►
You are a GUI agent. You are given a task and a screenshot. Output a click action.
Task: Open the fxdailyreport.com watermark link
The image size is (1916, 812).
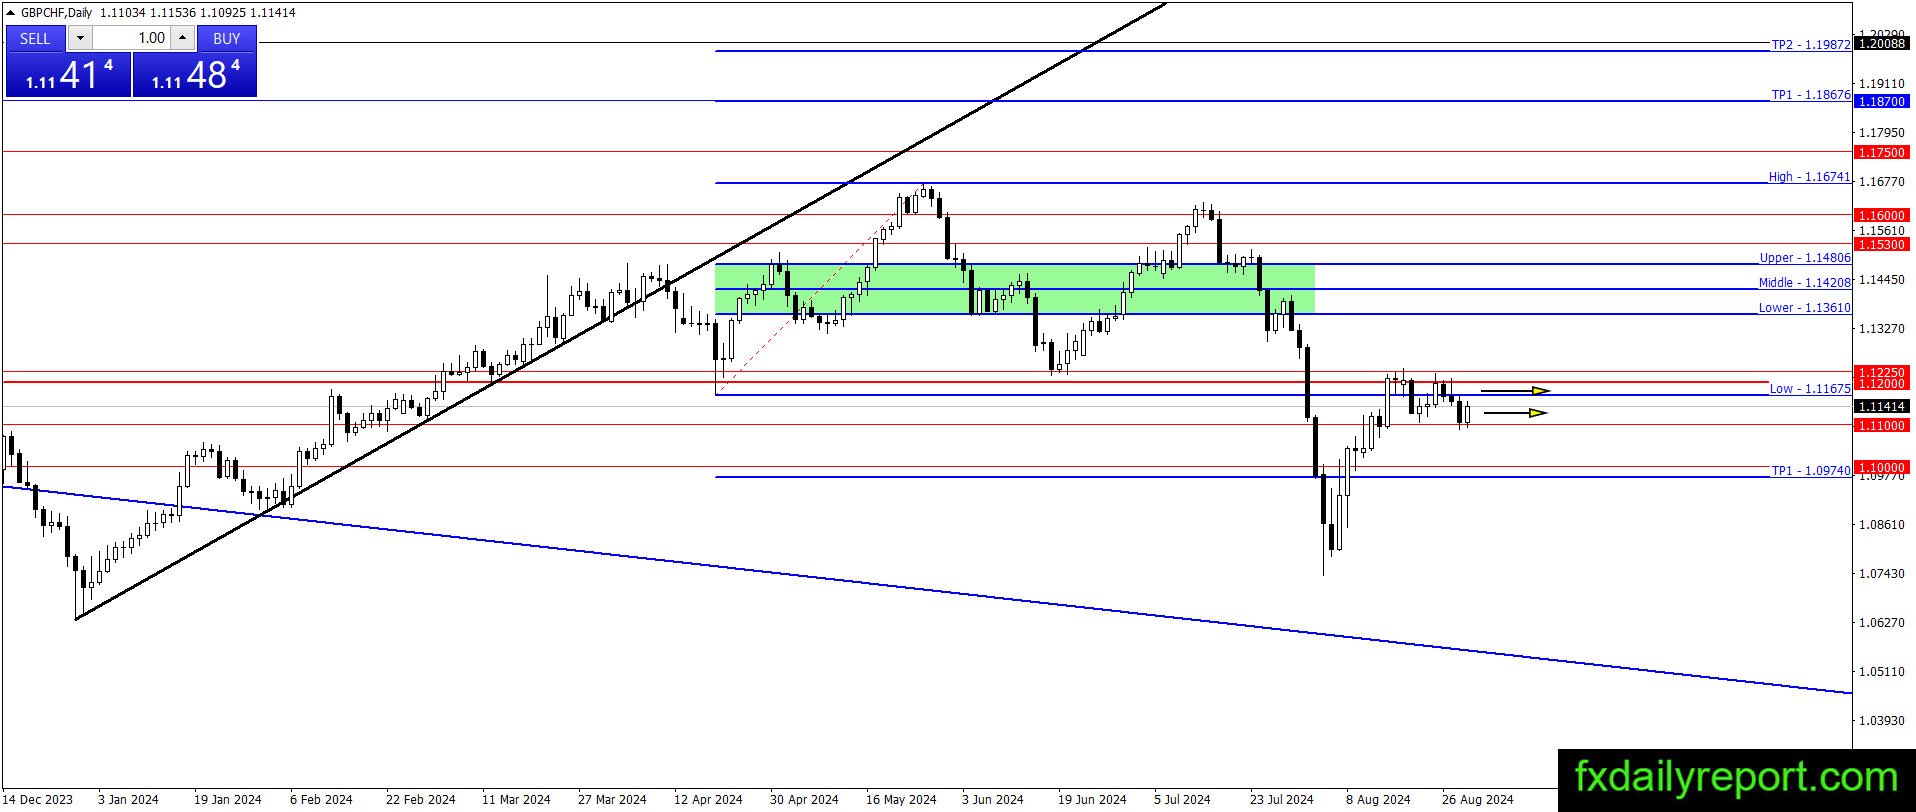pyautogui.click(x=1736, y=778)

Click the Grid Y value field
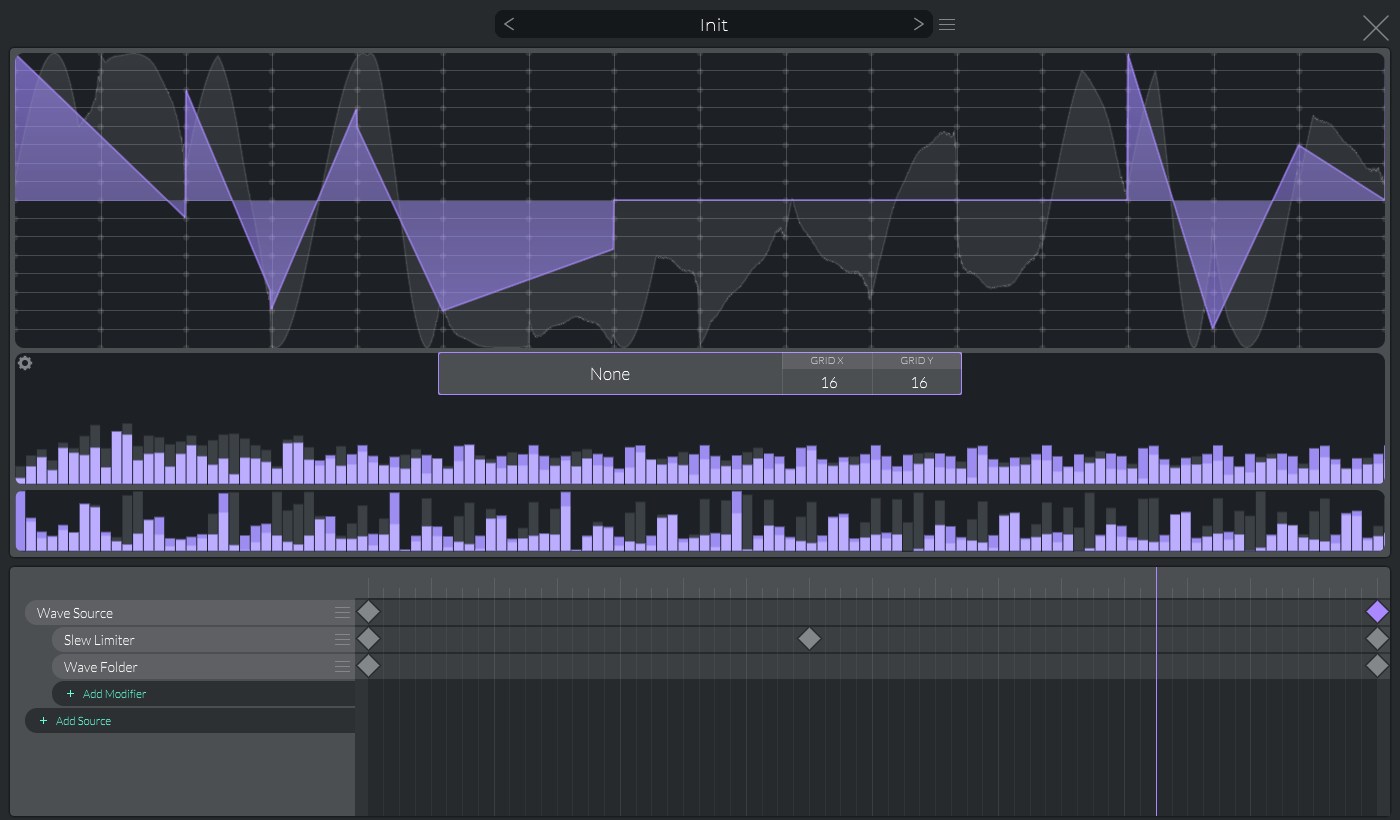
◄
• Work task:
Output each entry above word for word. The pictures stay out.

• Output below:
You are a GUI agent. You are given a task and a screenshot. Output a click action.
Task: Open the fxdailyreport.com watermark link
The image size is (1916, 812).
pyautogui.click(x=1736, y=778)

Click the Grid Y value field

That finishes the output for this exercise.